Had a court date yesterday. We recieved the plea offer from the state for the OWI charge. There's still an opportunity to negotiate a bit but I'm fairly certain I know what I'm facing.

For the 3rd I'll be spending just under 7 months in work release. It's a 9 month sentence reduced by 25% for good time. I'll have a restricted license for 33 months.... which, in the grand scheme of things... is not that bad at all. I live a simple life now and have hardly even noticed any inconvenience due to the current restrictions on my license.

The fines weren't nearly as bad as I thought they would be - but they are still very stout (I'd been preparing for absolute worst case.)

When I initially received the info about the offer from my attorney it took my breath away a bit. Rather stout - there are aggravating factors that are driving the penalty - namely my very high BAC and the fact that I hit a telephone pole.

That said, it was actually a touch less time than I was preparing myself for and I managed to get over the initial anxiety fairly quick. It could be so so so much worse. I continue to be grateful that I did not hurt anyone.

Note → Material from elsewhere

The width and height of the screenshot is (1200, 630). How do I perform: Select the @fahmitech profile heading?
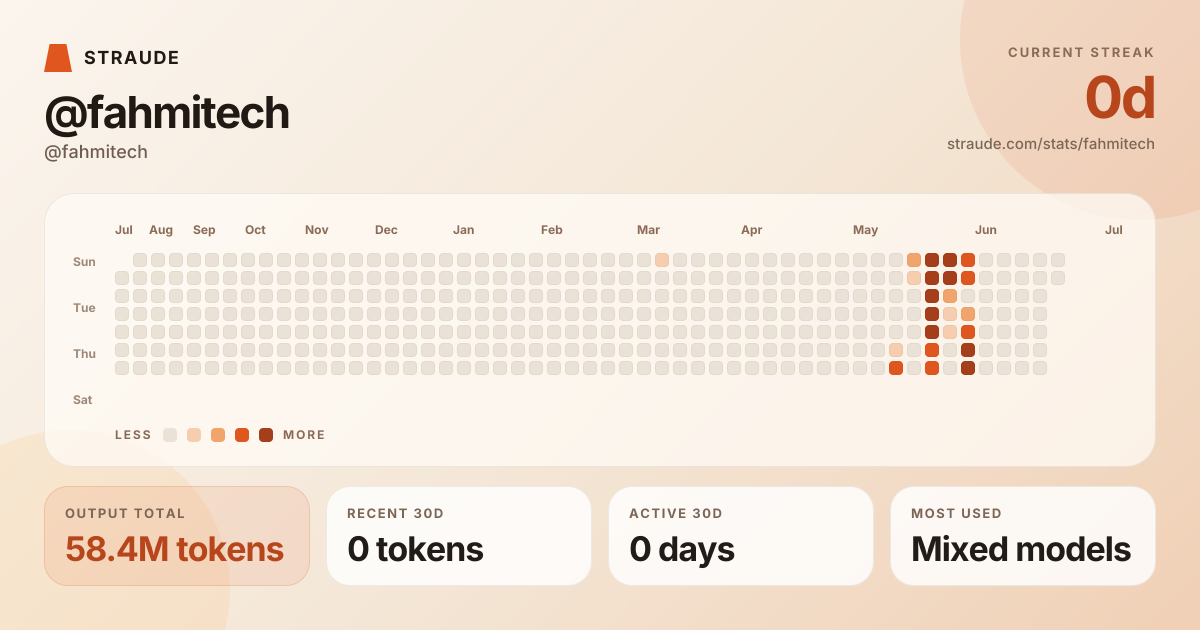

So, at this point... 112 days after my accident... I now know - quantifiably - what all I'm facing. I have to say it feels great to know. Looking back, the moments of anxiety were always - always - about the uncertainty.

I want the tone of this to reflect my mood - optimistic, responsible, sober, hopeful, grateful, and genuinely excited about my future.

I've learned a tremendous amount in the last 112 days. I've received some amazing support. There is something very cleansing about all this.

I plan to treat the impending confinement as a sort of 'boot camp.' I'm fortunate to be on work release and to have a great job. I'm fortunate to be able to keep that job. Though I have to stress too - and give myself credit - for making some very hard decisions and working very hard to put myself in a position that I can keep that job. It's not been easy, but then, life isn't easy. We have two choices - deal with it on it's terms, or run from it. Not making a choice is making a choice.

There's a work out room at my office. I plan to use the time I'm away to save money, quit smoking, work out, and do some writing/ prepare some material so that when I'm released I'll hit the ground running in launching a consulting business as an independent contractor.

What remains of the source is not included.